Bu tür görüntülerini kullanan herkes, eğer görüntüleri bir koordinat sistemiyle veya birbiriyle ilişkilendirecekse onu koordinatlandırması gerekir. Bu adım pek çok uygulamada basit bir işlemmiş gibi algılanır ve üzerinde ciddiyetle durulmaz. Oysa oldukça önemlidir ve sonuçlar üzerinde doğrudan etkisi vardır. Hatta aldığınız görüntünün işlem düzeyi de sizin çalışmalarınızı doğrudan etkiler. Yani “düzeltilmiş” diye aldığınız görüntü aslında çalışmanıza olumlu bir katkıda bulunmaz, aksine doğruluğunuzu düşürür. Bu konuya sonraki yazılarımda değineceğim.
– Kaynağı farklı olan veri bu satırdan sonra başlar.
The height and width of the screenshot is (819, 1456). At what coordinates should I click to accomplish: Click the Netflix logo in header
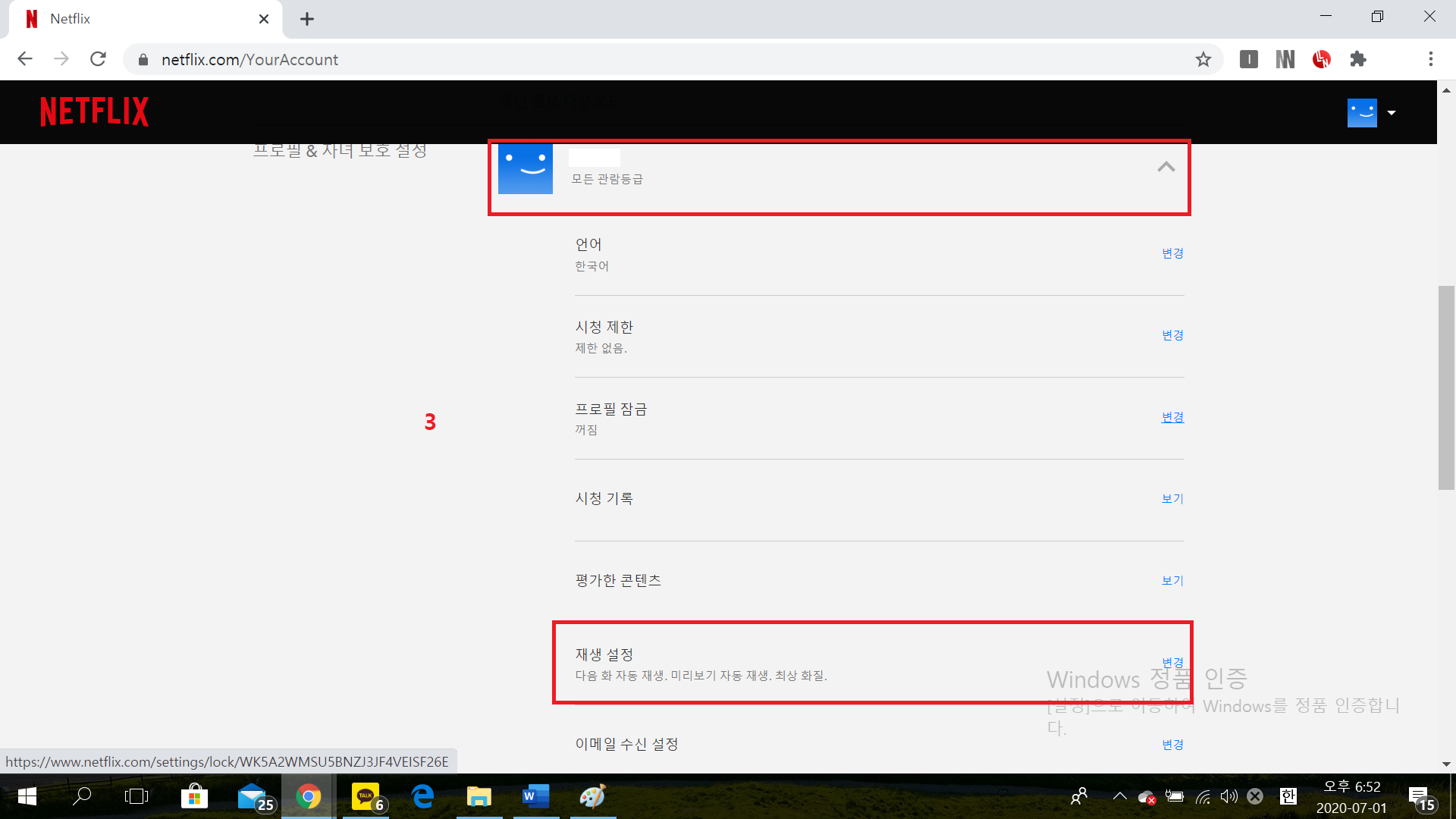point(94,111)
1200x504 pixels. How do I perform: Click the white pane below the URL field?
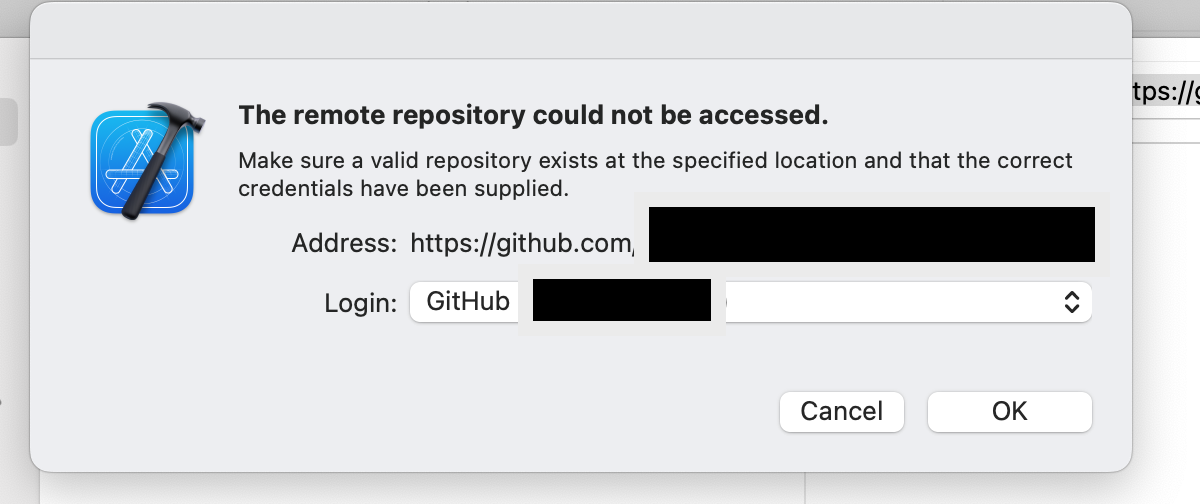click(1166, 250)
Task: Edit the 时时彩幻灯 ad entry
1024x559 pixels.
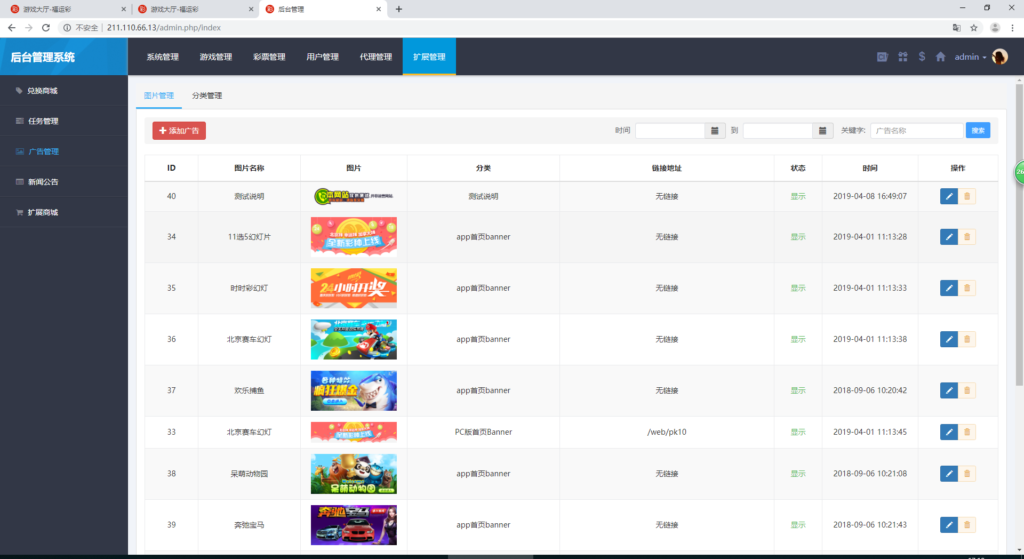Action: point(948,288)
Yukarıda bazılarını sıraladığım geomatik mühendisliği uygulamalarının hepsinde kullanacağınız verilerin (örneğin yer kontrol noktalarının veya SYM’nin), elde ettiğiniz ürünlerin (ortogörüntü, SYM veya vektör harita) geometrik doğruluğunu ve duyarlılığını bilmeniz, farklı verileri (görüntüleri, SYM’leri veya haritaları) birlikte kullanmak için ortak bir koordinat sistemine dönüştürmeniz gerekir. Bu işlem dahi bu tür uzaktan algılama çalışmalarının ~%60 gibi önemli bir kısmını oluşturur.
Demek ki uzaktan algılamada mesleki uygulamalar yaparken koordinat sistemlerinden, geometrik doğruluk ve duyarlıktan, matematik modelden ve dolayısıyla dengelemeden bağımsız değiliz.
Başta da dediğim gibi, Atatürk istikbali göklerde gördü. Gerçekten istikbal(imiz) göklerde. Sadece bunu görmek lazım.. Yapılacak çok iş var! Yeter ki siz bir ucundan tutun ve bilimsel gerçekleri hiçbir zaman gözardı etmeyin.